Si deve disubbidire per questioni di etichetta. La disubbidienza è una cascata al contrario, un’esplosione invertita, divertita e diversificata, è un cambio di rotta, una distrazione, una distonia, una eruzione di farfalle variopinte dei colori dell’arcobaleno che spostano le nuvole e risalgono per il cielo. La disobbedienza sono aquiloni che volteggiano liberi nonostante un filo, nonostante un pugno, nonostante il destino. Presa di coscienza, azione civile.
LeCavalleri

Our truest life is when we are in dreams awake. La nostra vita più vera è quella in cui siamo svegli nei sogni. Lo ha scritto Henry David Thoreau filosofo nordamericano, trascendentalista, proto-ambientalista, acuto e acuminato osservatore della società, teorico della disobbedienza civile che in mezzo a una catasta di scritti fulminanti di invettive e visioni tremendamente perspicaci scrisse nel 1849 la fondamentale opera Civil Disobedience che ispirò anche il Mahatma Gandhi. In Italia probabilmente lo lesse don Lorenzo Milani che un secolo dopo impugnò concetti simili con l’opera Obbedire non è una virtù. Gene Sharp, dissacrante anima politica, continua a predicarla in tutto il mondo.
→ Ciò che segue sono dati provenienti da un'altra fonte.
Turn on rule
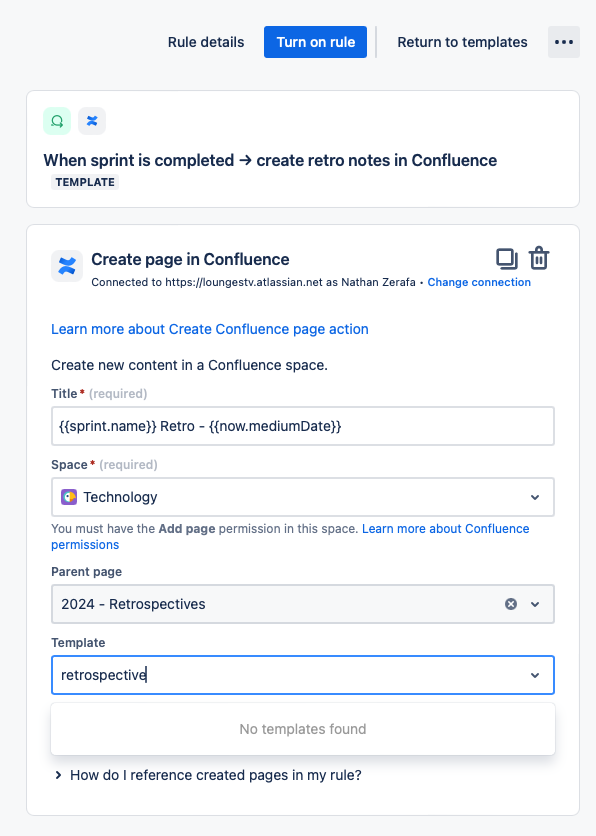The height and width of the screenshot is (836, 596). tap(316, 42)
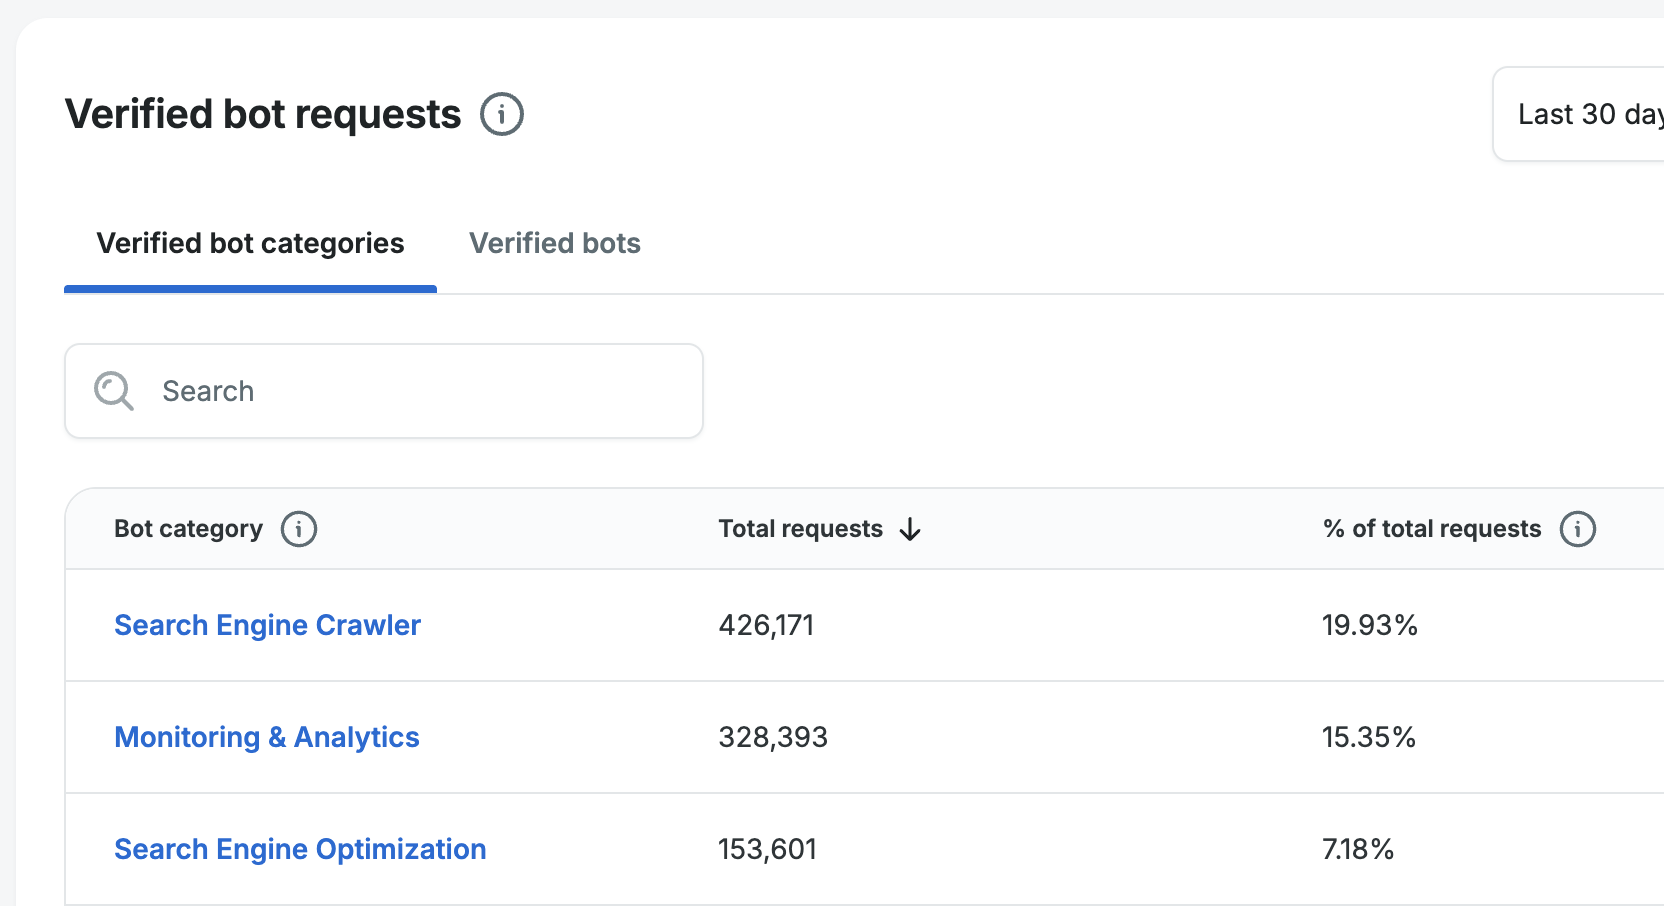Click the Bot category info icon

tap(298, 529)
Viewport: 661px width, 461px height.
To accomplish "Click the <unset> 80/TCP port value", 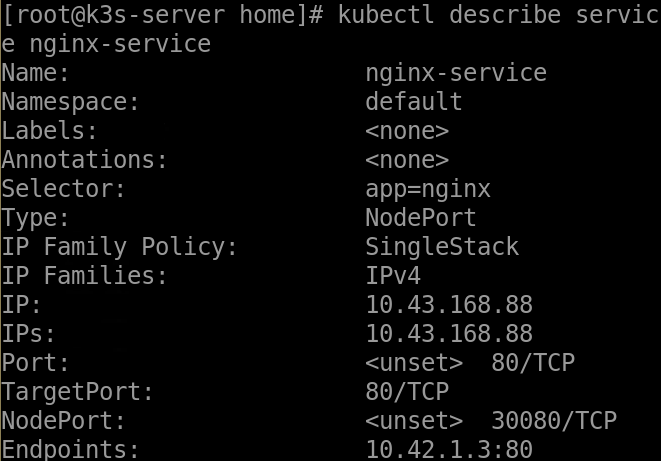I will (470, 363).
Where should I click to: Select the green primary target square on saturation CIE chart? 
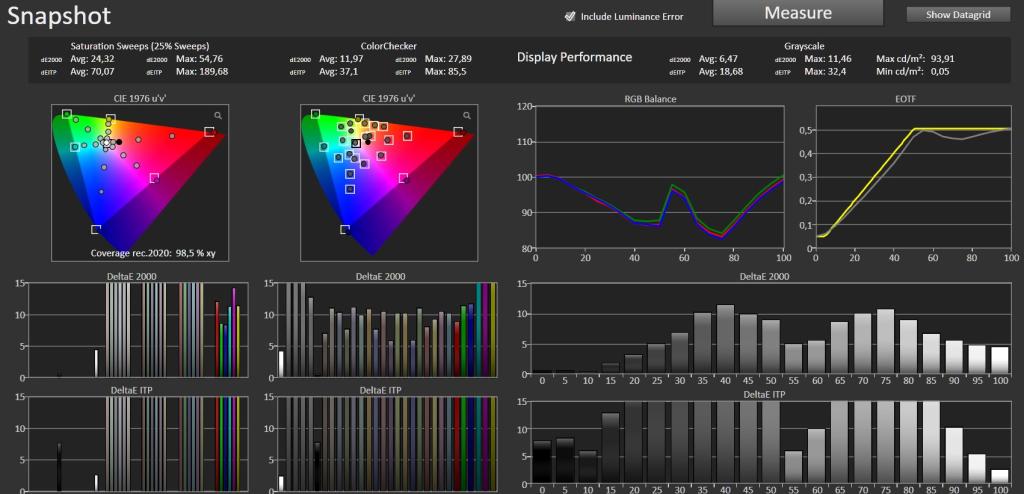tap(66, 114)
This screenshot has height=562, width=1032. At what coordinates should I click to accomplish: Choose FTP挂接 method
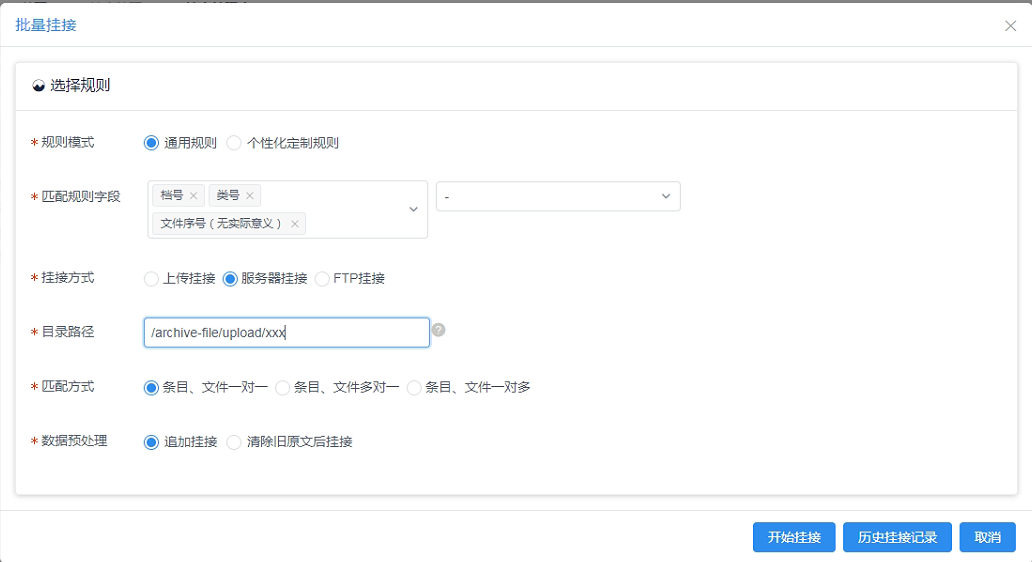(x=322, y=279)
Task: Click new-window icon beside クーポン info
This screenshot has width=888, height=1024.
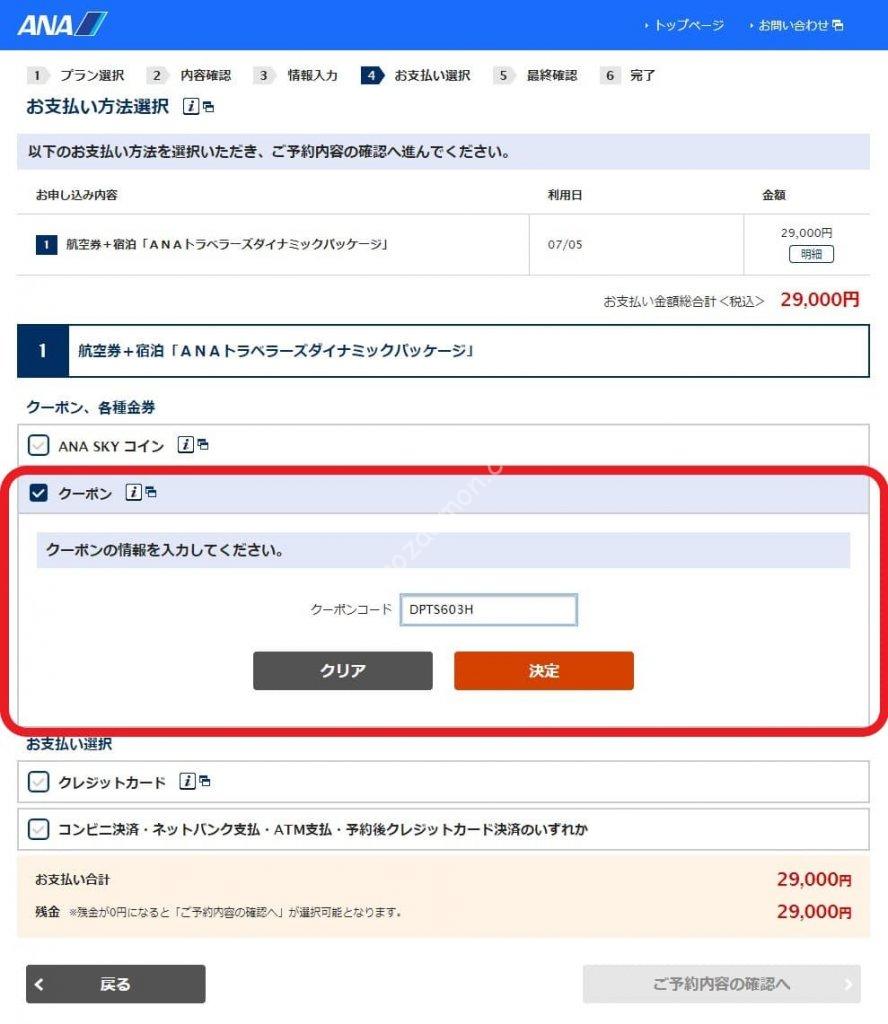Action: tap(151, 492)
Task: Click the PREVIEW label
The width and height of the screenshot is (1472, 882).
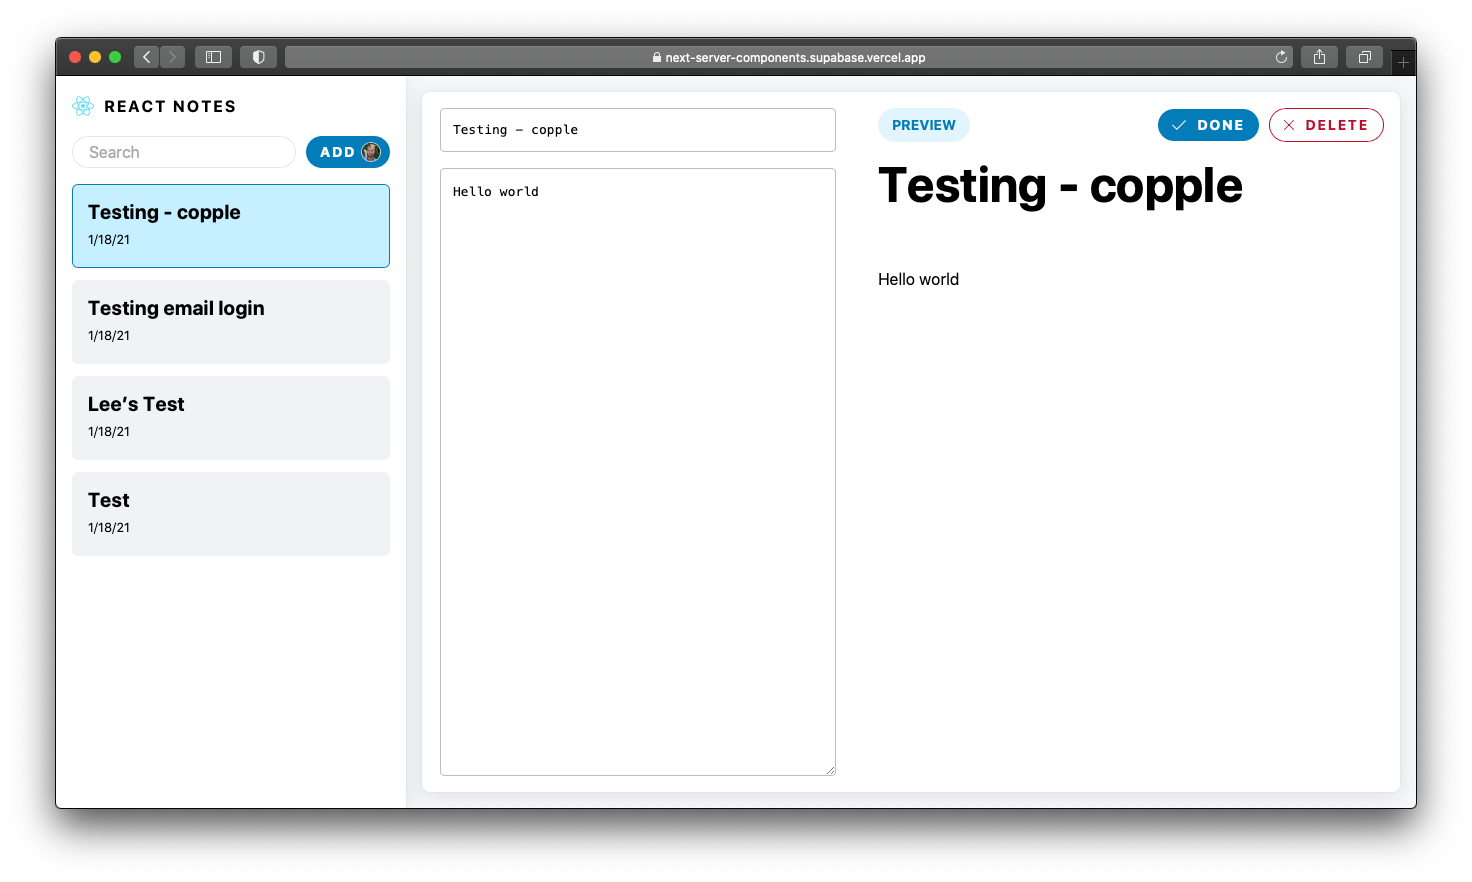Action: coord(923,125)
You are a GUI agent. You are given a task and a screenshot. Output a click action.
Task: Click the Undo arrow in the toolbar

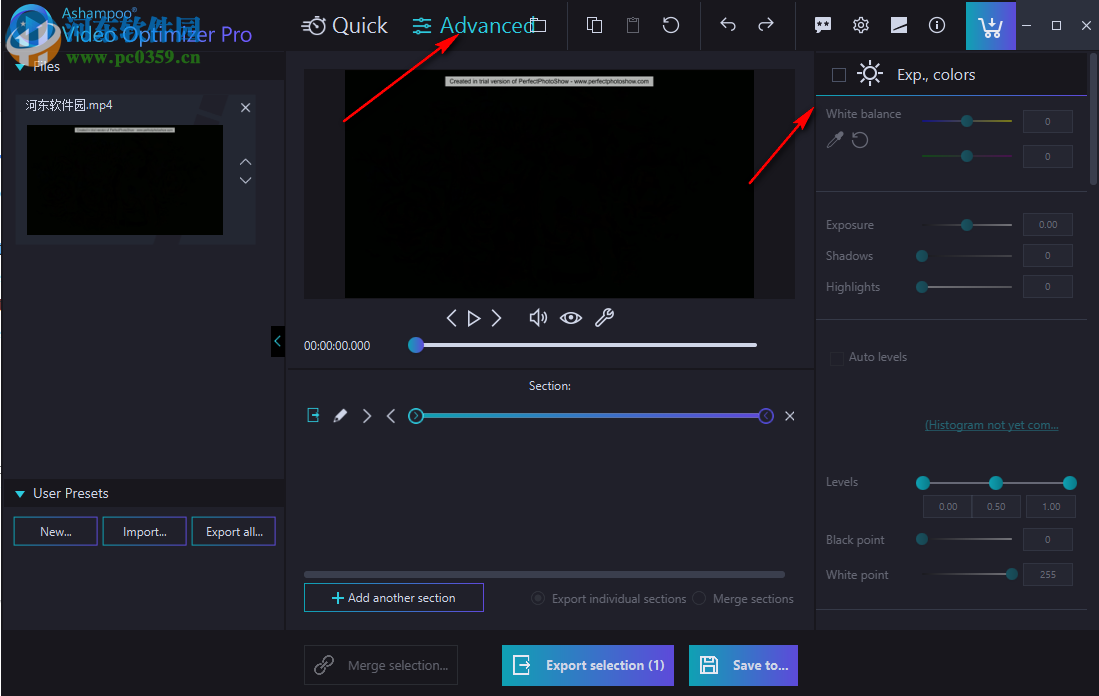[728, 25]
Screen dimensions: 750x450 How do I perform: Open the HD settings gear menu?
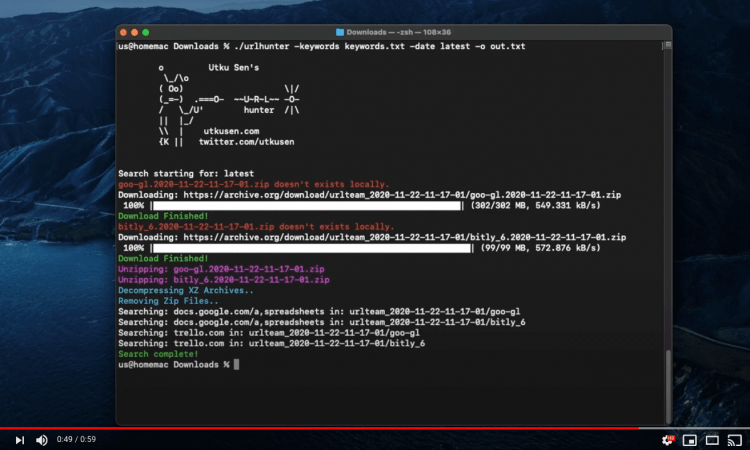[667, 440]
Disobbedire come combattere. Senza puntare armi. Ho dovuto rinverdire alcune pagine già consunte ed ingiallite, riprendere tra le mani idee che credevo altrove, ricredermi. Mi ero distratto con quella politica dei nostri tempi dopo la Leopolda, le regionali in Emilia un attimo prima, l’astensionismo oltre le attese, il nostro governo di contorsionisti, di pagliacci, di domatori di urne. I nostri governanti senza giudizi e senza talenti.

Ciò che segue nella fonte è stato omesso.